Calpont update — you read it here first!
Calpont has gone through a lot of strategy iterations since its founding. The super-short version is that Calpont originally planned an appliance built around a SQL chip, much like Kickfire. But after various changes in management and venture backing, Calpont turned itself into a software-only analytic DBMS vendor relying on a MySQL front end. Calpont is now at the stage of announcing an Early Adopter program at the MySQL conference on Wednesday, although details of Calpont’s product release timing, pricing, feature set, etc. are all To Be Determined.
Minor highlights of the Calpont technical story include:
- Calpont plans to offer a MySQL storage engine for analytic database processing. Thus, Calpont will compete with Infobright, Kickfire, and perhaps Tokutek.
- Like Infobright and Kickfire, Calpont is building a columnar engine.
- Calpont plans for there to be both shared-everything and shared-nothing versions of its product. The shared-everything version may be ready sooner. At least some form of scale-out should be available from the get-go.
- Despite being columnar, Calpont hasn’t implemented compression yet. Naturally, fixing that is a high priority.
- Like Infobright, Calpont is starting out by only processing some SQL statements itself, leaving the rest to the native MySQL engine. Also like Infobright, Calpont plans before long to process most or all SQL itself.
- Calpont’s software takes execution plans generated by MySQL and executes them — well, differently than MySQL would have. 😉 This required “small” modifications to MySQL’s open source code. Development chief John Weber conjectures that Kickfire and Infobright made similar modifications for similar reasons.
- I forgot to ask if/when Calpont will have ACID compliance.
- Calpont plans to support both 1-gig and 10-gig Ethernet for its networking.
- Calpont is working on a UDF (User-Defined Function) framework, with the first language being C++.
So far, that’s all pretty standard stuff. What’s most unique about Calpont’s design is its multi-tier architecture. Like Oracle Exadata, Calpont has both a server tier (the Director and User modules) and a storage tier (the Performance modules — yes, I think those names are all atrocious). Compared to Exadata, however, Calpont does relatively more of the total work on the storage tier and less on the server level.
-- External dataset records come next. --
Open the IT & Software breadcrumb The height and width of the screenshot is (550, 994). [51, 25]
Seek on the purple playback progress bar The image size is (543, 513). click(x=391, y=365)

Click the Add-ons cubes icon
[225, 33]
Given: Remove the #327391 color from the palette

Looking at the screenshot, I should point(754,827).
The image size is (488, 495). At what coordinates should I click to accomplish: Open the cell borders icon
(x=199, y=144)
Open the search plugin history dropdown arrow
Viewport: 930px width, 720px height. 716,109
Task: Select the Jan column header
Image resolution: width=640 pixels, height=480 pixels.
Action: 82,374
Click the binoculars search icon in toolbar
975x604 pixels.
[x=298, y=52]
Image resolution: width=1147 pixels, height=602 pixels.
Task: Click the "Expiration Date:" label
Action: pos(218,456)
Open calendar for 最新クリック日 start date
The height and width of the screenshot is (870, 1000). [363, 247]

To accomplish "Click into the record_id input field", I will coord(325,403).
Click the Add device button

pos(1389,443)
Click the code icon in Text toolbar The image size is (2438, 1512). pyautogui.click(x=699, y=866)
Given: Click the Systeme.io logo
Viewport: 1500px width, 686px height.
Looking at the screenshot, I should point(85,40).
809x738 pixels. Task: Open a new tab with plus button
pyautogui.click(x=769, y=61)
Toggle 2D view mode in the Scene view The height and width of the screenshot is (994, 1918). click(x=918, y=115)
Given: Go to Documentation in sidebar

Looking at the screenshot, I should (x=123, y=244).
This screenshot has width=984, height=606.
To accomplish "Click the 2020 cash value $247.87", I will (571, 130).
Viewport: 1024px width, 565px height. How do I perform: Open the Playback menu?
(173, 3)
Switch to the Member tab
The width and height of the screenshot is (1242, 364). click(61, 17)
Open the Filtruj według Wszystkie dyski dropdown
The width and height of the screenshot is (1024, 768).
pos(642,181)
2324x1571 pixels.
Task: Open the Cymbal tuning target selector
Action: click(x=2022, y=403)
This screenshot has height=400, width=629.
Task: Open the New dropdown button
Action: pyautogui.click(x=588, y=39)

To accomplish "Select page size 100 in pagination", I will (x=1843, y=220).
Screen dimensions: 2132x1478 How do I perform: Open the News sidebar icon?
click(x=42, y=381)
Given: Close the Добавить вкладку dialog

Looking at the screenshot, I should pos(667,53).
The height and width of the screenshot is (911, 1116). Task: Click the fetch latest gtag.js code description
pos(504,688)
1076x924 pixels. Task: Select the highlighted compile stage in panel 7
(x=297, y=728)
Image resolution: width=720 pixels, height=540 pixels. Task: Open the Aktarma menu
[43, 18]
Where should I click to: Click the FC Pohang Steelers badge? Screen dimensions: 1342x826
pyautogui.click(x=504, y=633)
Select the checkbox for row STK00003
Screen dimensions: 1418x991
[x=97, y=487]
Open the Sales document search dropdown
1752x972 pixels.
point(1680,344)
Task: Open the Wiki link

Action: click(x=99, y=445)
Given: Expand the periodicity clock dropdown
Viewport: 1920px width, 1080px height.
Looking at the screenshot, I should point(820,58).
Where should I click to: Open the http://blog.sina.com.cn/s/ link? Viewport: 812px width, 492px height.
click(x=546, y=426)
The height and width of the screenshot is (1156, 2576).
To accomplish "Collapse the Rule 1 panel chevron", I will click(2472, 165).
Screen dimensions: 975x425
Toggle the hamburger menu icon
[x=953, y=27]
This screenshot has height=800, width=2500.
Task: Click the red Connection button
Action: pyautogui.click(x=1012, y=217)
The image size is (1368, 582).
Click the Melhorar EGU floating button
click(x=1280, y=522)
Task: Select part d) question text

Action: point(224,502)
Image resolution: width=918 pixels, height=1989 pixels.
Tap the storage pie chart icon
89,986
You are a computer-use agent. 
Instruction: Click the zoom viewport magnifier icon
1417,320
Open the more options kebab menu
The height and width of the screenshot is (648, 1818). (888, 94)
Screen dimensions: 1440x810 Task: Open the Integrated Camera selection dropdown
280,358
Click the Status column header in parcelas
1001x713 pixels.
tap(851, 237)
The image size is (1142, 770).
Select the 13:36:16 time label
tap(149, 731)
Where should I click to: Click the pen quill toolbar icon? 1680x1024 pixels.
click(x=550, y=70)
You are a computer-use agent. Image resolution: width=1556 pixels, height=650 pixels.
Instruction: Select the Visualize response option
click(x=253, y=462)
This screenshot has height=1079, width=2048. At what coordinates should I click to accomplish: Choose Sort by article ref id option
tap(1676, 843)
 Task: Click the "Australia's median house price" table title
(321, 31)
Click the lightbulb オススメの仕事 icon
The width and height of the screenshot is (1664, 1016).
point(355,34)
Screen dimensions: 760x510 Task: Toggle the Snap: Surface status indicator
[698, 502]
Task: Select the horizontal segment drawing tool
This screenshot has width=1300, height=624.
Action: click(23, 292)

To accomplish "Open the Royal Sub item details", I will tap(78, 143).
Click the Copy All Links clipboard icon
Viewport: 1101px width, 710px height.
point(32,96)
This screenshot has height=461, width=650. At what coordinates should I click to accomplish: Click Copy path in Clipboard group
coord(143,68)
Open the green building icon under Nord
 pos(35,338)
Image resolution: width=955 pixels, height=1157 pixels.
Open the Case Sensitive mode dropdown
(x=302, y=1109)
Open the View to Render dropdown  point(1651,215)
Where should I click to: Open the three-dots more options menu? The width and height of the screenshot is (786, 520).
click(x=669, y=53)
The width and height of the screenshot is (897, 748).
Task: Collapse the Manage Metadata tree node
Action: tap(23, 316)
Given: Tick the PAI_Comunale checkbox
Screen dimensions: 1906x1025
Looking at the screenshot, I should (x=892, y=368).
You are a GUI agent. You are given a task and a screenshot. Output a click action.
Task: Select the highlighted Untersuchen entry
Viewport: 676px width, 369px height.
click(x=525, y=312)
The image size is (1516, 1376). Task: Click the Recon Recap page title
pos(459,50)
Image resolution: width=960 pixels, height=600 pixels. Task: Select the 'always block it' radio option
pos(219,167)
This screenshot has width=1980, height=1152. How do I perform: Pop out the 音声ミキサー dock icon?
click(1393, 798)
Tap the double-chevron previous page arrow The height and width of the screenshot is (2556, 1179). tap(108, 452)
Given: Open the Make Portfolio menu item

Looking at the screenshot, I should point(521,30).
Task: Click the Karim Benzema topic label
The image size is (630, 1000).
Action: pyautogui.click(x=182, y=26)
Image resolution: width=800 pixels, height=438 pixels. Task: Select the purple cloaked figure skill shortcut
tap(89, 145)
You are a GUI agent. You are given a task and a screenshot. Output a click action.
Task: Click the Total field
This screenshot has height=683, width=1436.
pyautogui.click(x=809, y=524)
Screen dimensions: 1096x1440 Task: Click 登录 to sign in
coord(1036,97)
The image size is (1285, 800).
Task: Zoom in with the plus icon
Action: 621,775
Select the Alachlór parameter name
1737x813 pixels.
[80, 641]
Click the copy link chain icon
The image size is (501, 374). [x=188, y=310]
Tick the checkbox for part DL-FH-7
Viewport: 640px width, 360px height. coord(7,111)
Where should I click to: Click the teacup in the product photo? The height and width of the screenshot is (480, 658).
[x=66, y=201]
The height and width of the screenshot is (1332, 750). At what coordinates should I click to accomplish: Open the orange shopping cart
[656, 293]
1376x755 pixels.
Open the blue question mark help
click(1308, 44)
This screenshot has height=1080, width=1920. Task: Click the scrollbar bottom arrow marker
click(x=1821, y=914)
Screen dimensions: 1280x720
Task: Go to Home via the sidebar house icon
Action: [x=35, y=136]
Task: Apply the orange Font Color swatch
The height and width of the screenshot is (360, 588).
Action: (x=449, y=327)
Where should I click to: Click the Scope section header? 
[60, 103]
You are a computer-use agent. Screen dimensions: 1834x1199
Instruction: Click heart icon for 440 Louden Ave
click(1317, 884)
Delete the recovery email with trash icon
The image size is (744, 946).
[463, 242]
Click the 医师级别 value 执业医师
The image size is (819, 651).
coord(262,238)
Specifically:
- The Director modules are MySQL instances. The User and Performance modules are Calpont code.
- The User modules receive intermediate result sets from the Performance modules and redistribute them as needed. User modules also feed final results up to the Director module to be sent back to the application that requested them.
- Performance modules read and write data, perform joins and aggregations, and so on.
- Modules can be distributed among physical nodes as you wish. You don’t actually have to have dedicated nodes for each kind of module.
- Calpont’s scalability has been tested up to 8 nodes running Performance modules (64 cores), and the results were highly linear.